Venue: A physical location with a defined seat map (sections, rows, seats).
Seat: A specific seat with a status: available, held, or sold.
Reservation: A temporary hold on one or more seats (expires after timeout).
Ticket: A confirmed purchase. The seat is permanently assigned to a user.

API Interface

Our APIs naturally split into browsing (read-heavy, tolerates caching) and booking (write-heavy, requires strong consistency).

Browsing APIs (Read-Heavy): FR1

These power the seat map that users see when shopping for tickets.

1. Get Event Details

GET /events/{eventId}

Response:
{
  "eventId": "evt_taylor_2024",
  "name": "Taylor Swift - Eras Tour",
  "venue": "SoFi Stadium",
  "date": "2024-08-15T19:00:00Z",
  "sections": ["Floor", "Lower Bowl", "Upper Bowl"]
}

2. Get Seat Availability

GET /events/{eventId}/seats?section=Floor

Response:
{
  "section": "Floor",
  "seats": [
    {"seatId": "F-A-1", "row": "A", "number": 1, "status": "available", "price": 450},
    {"seatId": "F-A-2", "row": "A", "number": 2, "status": "held", "price": 450},
    {"seatId": "F-A-3", "row": "A", "number": 3, "status": "sold", "price": 450}
  ]
}

Why return all statuses? The seat map UI needs to show which seats are available (clickable), held by others (grayed out), or already sold (marked X).

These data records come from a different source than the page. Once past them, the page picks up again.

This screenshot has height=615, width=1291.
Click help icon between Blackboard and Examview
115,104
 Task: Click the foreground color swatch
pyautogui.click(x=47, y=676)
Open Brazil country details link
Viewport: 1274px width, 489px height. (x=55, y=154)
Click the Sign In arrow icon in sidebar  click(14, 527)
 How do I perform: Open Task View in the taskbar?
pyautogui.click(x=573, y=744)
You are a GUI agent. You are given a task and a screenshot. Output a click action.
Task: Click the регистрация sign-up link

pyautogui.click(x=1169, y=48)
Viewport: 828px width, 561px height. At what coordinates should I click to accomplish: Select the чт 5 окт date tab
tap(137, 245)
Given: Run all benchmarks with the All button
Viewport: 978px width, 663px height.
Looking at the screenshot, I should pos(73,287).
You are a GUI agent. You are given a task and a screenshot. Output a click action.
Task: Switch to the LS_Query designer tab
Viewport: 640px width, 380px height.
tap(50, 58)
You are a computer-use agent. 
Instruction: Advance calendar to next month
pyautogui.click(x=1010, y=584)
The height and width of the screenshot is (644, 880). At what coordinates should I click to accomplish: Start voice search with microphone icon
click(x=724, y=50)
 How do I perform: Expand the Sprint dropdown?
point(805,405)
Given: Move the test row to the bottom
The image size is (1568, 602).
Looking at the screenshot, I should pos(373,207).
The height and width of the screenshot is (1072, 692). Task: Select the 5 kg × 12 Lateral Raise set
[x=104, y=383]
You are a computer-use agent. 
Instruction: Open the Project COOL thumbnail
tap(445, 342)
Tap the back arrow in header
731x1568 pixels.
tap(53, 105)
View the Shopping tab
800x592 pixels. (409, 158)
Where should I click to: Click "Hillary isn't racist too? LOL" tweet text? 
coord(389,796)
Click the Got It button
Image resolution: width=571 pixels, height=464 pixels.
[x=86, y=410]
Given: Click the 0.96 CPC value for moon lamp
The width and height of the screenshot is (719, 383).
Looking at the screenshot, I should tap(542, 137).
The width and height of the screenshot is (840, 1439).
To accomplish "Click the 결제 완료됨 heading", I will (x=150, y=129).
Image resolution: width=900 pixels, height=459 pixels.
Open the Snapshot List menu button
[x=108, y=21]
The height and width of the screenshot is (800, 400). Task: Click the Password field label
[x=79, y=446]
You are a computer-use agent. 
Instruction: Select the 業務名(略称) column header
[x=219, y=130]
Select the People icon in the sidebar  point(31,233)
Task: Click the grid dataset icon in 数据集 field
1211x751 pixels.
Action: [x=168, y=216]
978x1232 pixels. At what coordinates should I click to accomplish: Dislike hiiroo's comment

Booking APIs (Write-Heavy): FR2, FR3

These handle the actual reservation and purchase flow.

1. Create Reservation (Hold Seats)

POST /reservations

Request:
{
  "eventId": "evt_taylor_2024",
  "seatIds": ["F-A-1", "F-A-3"],
  "userId": "user_123"
}

Response:
{
  "reservationId": "res_abc789",
  "seats": ["F-A-1", "F-A-3"],
  "expiresAt": "2024-08-01T10:10:00Z",  // 10 minutes from now
  "status": "held"
}

What happens here? The system attempts to grab these seats. If successful, they're marked held and other users can't select them. The user has 10 minutes to complete checkout.

2. Complete Purchase

POST /orders

Request:
{
  "reservationId": "res_abc789",
  "paymentToken": "tok_visa_4242"
}

Response:
{
  "orderId": "ord_xyz456",
  "tickets": [
    {"ticketId": "tkt_001", "seat": "F-A-1", "barcode": "..."},
    {"ticketId": "tkt_002", "seat": "F-A-3", "barcode": "..."}
  ],
  "status": "confirmed"
}

What happens here? The reservation is converted to permanent tickets. Seats transition from held to sold. The reservation is deleted.

3. Release Reservation (Cancel)

DELETE /reservations/{reservationId}

Response:
{
  "status": "released",
  "seats": ["F-A-1", "F-A-3"]  // Now available again
}

Why explicit release? User changed their mind, payment failed, or they just closed the browser. We need to free those seats for others.

High-Level Design

Let's start with our functional requirements:

FR1: Browse events & view seat availability
FR2: Select & temporarily hold seats
FR3: Complete purchase & receive tickets

We'll start with the simplest design and fix problems as we go (for explaining sakes). You can start at diagram 3 in an actual interview.

1) The Simplest Design: FR3 (Purchase)

Let's start with the simplest process: a user picks a seat and we mark it sold.

seats table:

seat_id	status	user_id
A1	sold	user123
A2	available	null

The user clicks seat, the server updates the database, and the ticket is confirmed. This actually works for a low-traffic scenario.

But what breaks?

Race condition: Two users click the same seat at the exact same moment. Both queries run and succeed. We just sold seat A1 to two people.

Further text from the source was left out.